Ave Google Earth, internauti te salutant !

L’année dernière était présenté à la mairie de Rome le projet « Rome Reborn » qui aurait du conduire à une présentation sur place de la ville antique en 3D. Mais, malgré cette annonce officielle, rien n’a été réalisé in situ, comme j’ai pu le constater dernièrement. Entre temps, comme nous l’apprend le site internet de l’Université de Virginie en charge du projet, une version 2 de « Rome Reborn » est en préparation. Cependant, rien de ce travail n’est perdu, car les données collectées pour la version 1 viennent d’être reprises par la société Google qui, en partenariat avec la société Past Perfect Productions, les a misent en ligne pour les internautes sous la forme d’un calque intégré à Google Earth. Pour activer ce nouveau module 3D, il suffit, une fois le logiciel téléchargé et ouvert, d’ouvrir la section Infos pratiques, de chercher le sous-menu Galerie puis de sélectionner la case « La Rome antique en 3D ». On peut également s’en faire une idée grâce à une petite vidéo sur You Tube.

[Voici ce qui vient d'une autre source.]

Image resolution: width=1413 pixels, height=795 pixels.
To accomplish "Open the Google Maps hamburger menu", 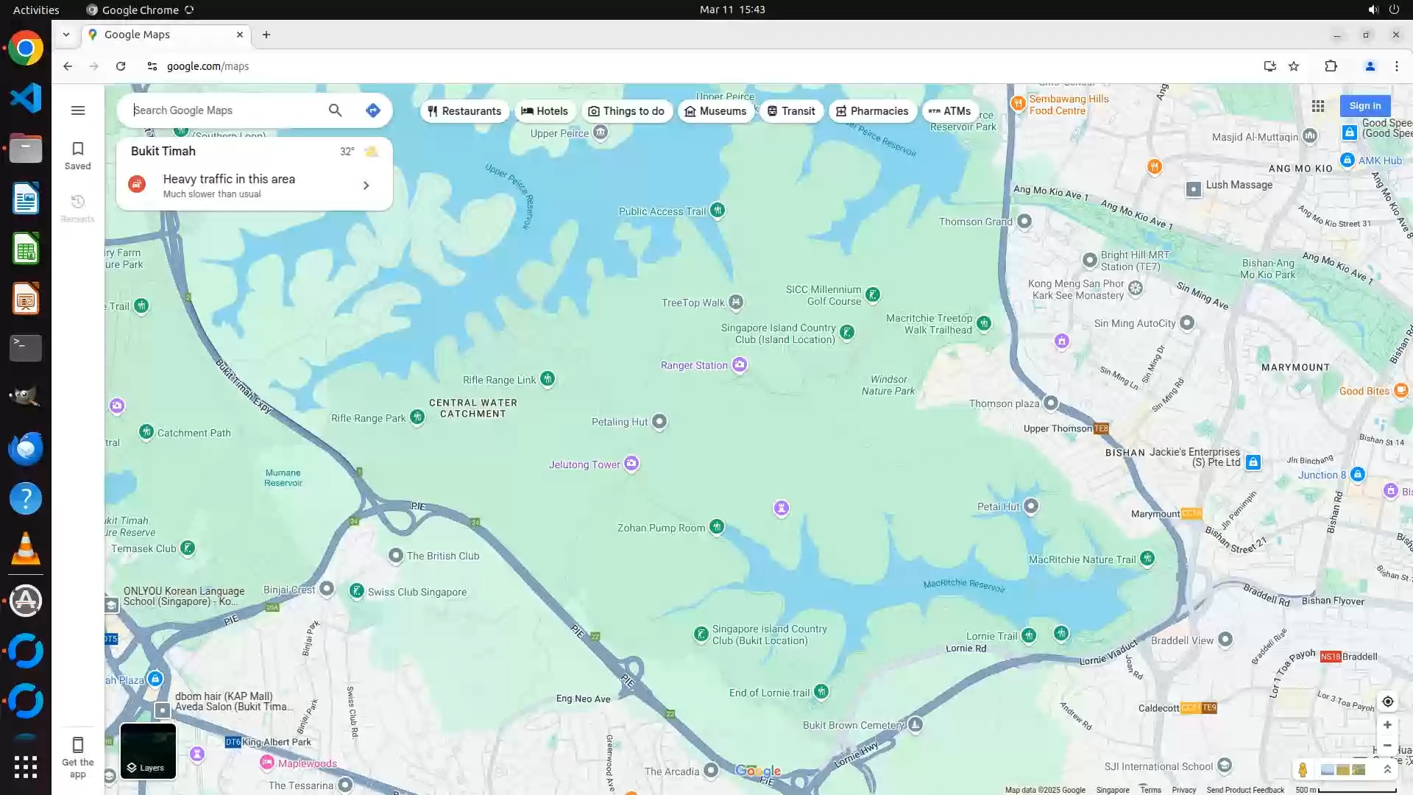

Forum romain dans Google Earth
Vue du Forum romain dans Google Earth

Le modèle de la Rome antique présenté ici est censé être celui de la ville sous le règne de l’empereur Constantin, soit en l’an 320 de notre ère. Mais une petite visite sur le forum nous montre qu’en face de la tribune des rostres on découvre la colonne de Phocas, qui n’a été dressée qu’en 608 ap. J.-C. Mais ne boudons pas notre plaisir. Après le téléchargement de 270 Mo de données, ce ne sont pas moins de 6700 bâtiments de l’Urbs, plus ou moins détaillés, qui s’offrent à notre contemplation avec un accent particulier mis sur onze monuments, parmi les plus célèbres, que l’on peut également parcourir de l’intérieur soit le Colisée, le Ludus Magnus, le temple de Vénus et de Rome, le temple de Vesta, le forum Julii, la Regia, la Curie, le Tabularium et les basiliques Julienne, Emilienne et de Maxence. De plus, 250 notices permettent d’en savoir plus sur les monuments. Enfin, si vous êtes un spécialiste de la topographie de la Rome antique et que vous voulez contribuer par vos connaissances à la publication du modèle numérique, Bernard Frischer, responsable du projet Rome Reborn, vous invite à prendre directement contact avec lui, pour y intégrer vos données. A terme, on devrait même pouvoir naviguer dans le temps, grâce à un curseur de type Time line, et ne faire apparaître que les monuments présents à un moment précis de l’histoire de la ville éternelle.

Chamanesse ou pas ?

Le squelette d’une femme, vieux de 12000 ans, a été découvert récemment dans la grotte d’Hilazon Tachtit, un site Natufien situé en Galilée occidentale dans le nord d’Israël par une équipe d’archéologues de l’Université hébraïque de Jérusalem. L’inhumation était accompagnée d’offrandes qualifiées d’exceptionnelles. En effet, dans la tombe fut mis au jour cinquante carapaces entières de tortue, un pelvis de léopard, l’extrémité de l’aile d’un aigle doré, la queue d’une vache, deux crânes de martres, l’avant-bras d’un sanglier ainsi qu’un pied humain. L’archéologue Leore Grosman, qui dirige la fouille, pense qu’il pourrait s’agir de la tombe d’une femme ayant pu jouer un rôle particulier dans sa société, celui de chamanesse.

Tombe natoufienne

Vue de la sépulture

Le corps de cette femme petite, handicapée et âgée de 45 ans, est enseveli dans une position inhabituelle. Il a été couché sur le côté alors que la colonne vertébrale, le bassin et le fémur droit s’appuyaient contre la courbure de la paroi sud de la tombe de forme ovale. Les jambes étaient écartées et les genoux repliés vers l’intérieur. Lors de l’enterrement, dix grosses pierres on été placées au-dessus de la tête, du bassin et des bras de l’individu. Est-ce que le riche contenu faunistique de la tombe, inhabituel pour l’époque ou la position du corps permettent de conclure que le défunt était une chamanesse? Pourquoi pas une cheffe de clan ? Je vous laisse en juger ! Les détails de cette découverte viennent d’être publiés dans les Proceedings of the National Academy of Sciences of the United States of America, ou, PNAS, du 4 novembre 2008.